Australian rules footballer

Scott Clouston (born 2 February 1987) is an Australian rules footballer who played with the Brisbane Lions in the Australian Football League (AFL).

Clouston was recruited from Morningside but also played for the University of Queensland. Taken in the 2006 rookie draft, he was elevated to the seniors late in the 2008 AFL season, replacing the retired Beau McDonald on the Brisbane list. The 21-year-old key position player made his league debut in round 18, against North Melbourne at Carrara but was dropped after managing just three disposals. He returned in round 22 and played a solid game against the Sydney Swans at the SCG, taking 11 marks.

Despite spending the 2009 season in Brisbane's senior list, Clouston was not able to break into the team. He began playing with the Redland Australian Football Club after being delisted.

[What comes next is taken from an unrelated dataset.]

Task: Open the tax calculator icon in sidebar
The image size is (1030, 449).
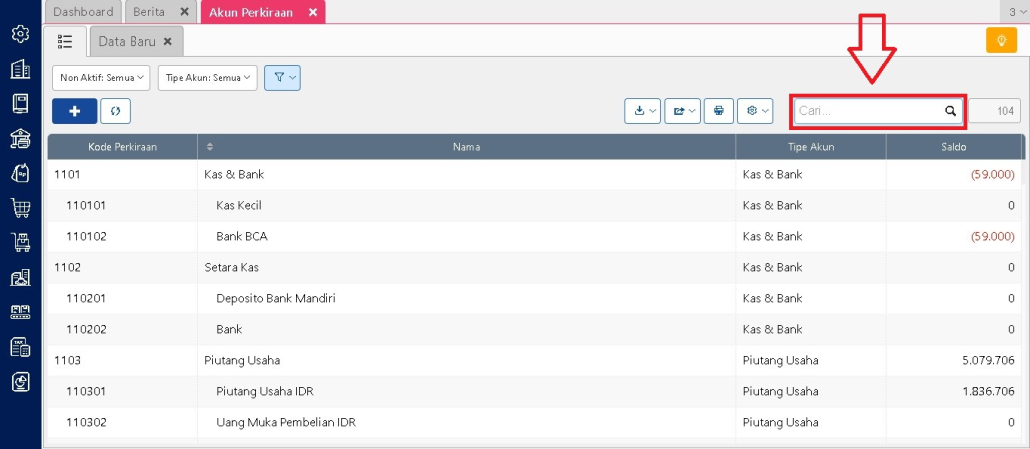Action: [x=20, y=346]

Clouston played with Werribee in the VFL in 2013 before transferring to Williamstown for the 2014 and 2015 seasons. He played 35 games and kicked 46 goals for the Seagulls, including the 2015 premiership victory over Box Hill at Docklands Stadium. Clouston was Club leading goalkicker in 2014 with a total of 31. He retired from the VFL in 2016 and crossed to Avondale Heights.